• _Text section_
"""
Your browser history as Attention data?


Have you thought of your browser history as attention data? I have some thoughts on this. Not all good.

Two companies are thinking this way.  Tailrank is one. You can go to this Import page and give the site permission to look at your browser history for blogs you’ve visited and make browsing recommendations based on that data.


The other is company is Brightcove, Jemery Allaire’s online video start up. In this post it mentions that a forthcoming release will “prebuild the recommendations from your browser history using some crazy AI kung-fu.”. (Update – apparently this Brightcove post was an April fools joke. It got me….but as you can see – entirely plausable….)


Your browser history as attention data?


There is good, bad and ugly in this….


The Good


In Tailrank’s case, you need to give the site explicit permission for it to trawl you browser history. That’s a good thing.


Your browsing history is valuable. Very valuable. Cool stuff can be done with it.


But giving up your browser history isn’t just a case of having a cookie placed so it can track your behavior on the cookie issuing site. We’re talking about all your browsing history (i.e. the urls you’ve visited down to individual page level) across all sites.  If the value proposition is right, this sounds like a good deal – I give you my browser history and you provide personalized content / recommendations. This may be appealing to some, but not me.


The Bad


The implicit bug in the ‘reading the browser history’ approach is the realization (for me at least) that a malicious site could do something you don’t want it to do – i.e. look at your entire browser history (up to when you last deleted it).  Why does this matter? Well, apart from the privacy invasion, there are real security concerns here. 


Before I go further, I need to point out that you need to give explicit permission for the Tailrank site to be able to look at your browser history under default security settings of most browsers. You can’t just land on a page for a site to look at your browser history. You need to click on something that gives the site permission to look. This is true for IE and Firefox.  I tested Tailranks ‘Auto-Configure’ implementation (uses javascript). In IE at ‘Medium’ security, after I click the ‘Auto’Configure’ button Tailrank chugs away and trawls just fine. At ‘High’ security setting IE, Tailrank barfs – the javascript is disabled.


The problem is that you can be fooled by malicious sites into giving this permission. You could be fooled into clicking a link or button that doesn’t do what is says it’s going to do and does something else instead. That’s bad.


And The Ugly


What’s the worse that can happen?


All Your Browing History Are Belong To Us.


Well, apart from the privacy invasion (your search history can be determined by the urls in your browser history), there are all sorts of nasty things that can go on.


One example is the fact that some sites are designed with appalling security – explicit storage of usernames and passwords in the url is not unknown. Nasty. If you happen to use the same username and password across multiple sites, then the malicious can try out the unencrypted usernames and passwords on other more secure sites (that listed in your browser history) potentially yielding some very bountiful results. Nasty, nasty.
"""
• _Excerpted records_
"""
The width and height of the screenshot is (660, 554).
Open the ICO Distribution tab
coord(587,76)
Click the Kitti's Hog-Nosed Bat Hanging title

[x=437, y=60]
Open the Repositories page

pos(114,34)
"""
• _Exercises to complete_
1) According to the browser history post, what happens when Tailrank's 'Auto-Configure' runs in IE at the 'High' security setting?
2) Does each statement agree with the browser history post? Answer yes or no for each, and quote the words that decide it.
(a) Under the default security settings of most browsers, Tailrank can look at a visitor's browser history without permission.
(b) The Brightcove post about building recommendations from browser history was apparently an April Fools joke.
(c) The author finds it appealing to trade browser history for personalized recommendations.
3) Can you copy the browser history post word for word from "The other is" to "a good thing."?

• _Task-by-task answers_
1) Tailrank fails because the JavaScript is disabled.

2)
(a) No: "you need to give explicit permission for the Tailrank site to be able to look at your browser history under default security settings of most browsers."
(b) Yes: "apparently this Brightcove post was an April fools joke."
(c) No: "This may be appealing to some, but not me."

3)
The other is company is Brightcove, Jemery Allaire’s online video start up. In this post it mentions that a forthcoming release will “prebuild the recommendations from your browser history using some crazy AI kung-fu.”. (Update – apparently this Brightcove post was an April fools joke. It got me….but as you can see – entirely plausable….)


Your browser history as attention data?


There is good, bad and ugly in this….


The Good


In Tailrank’s case, you need to give the site explicit permission for it to trawl you browser history. That’s a good thing.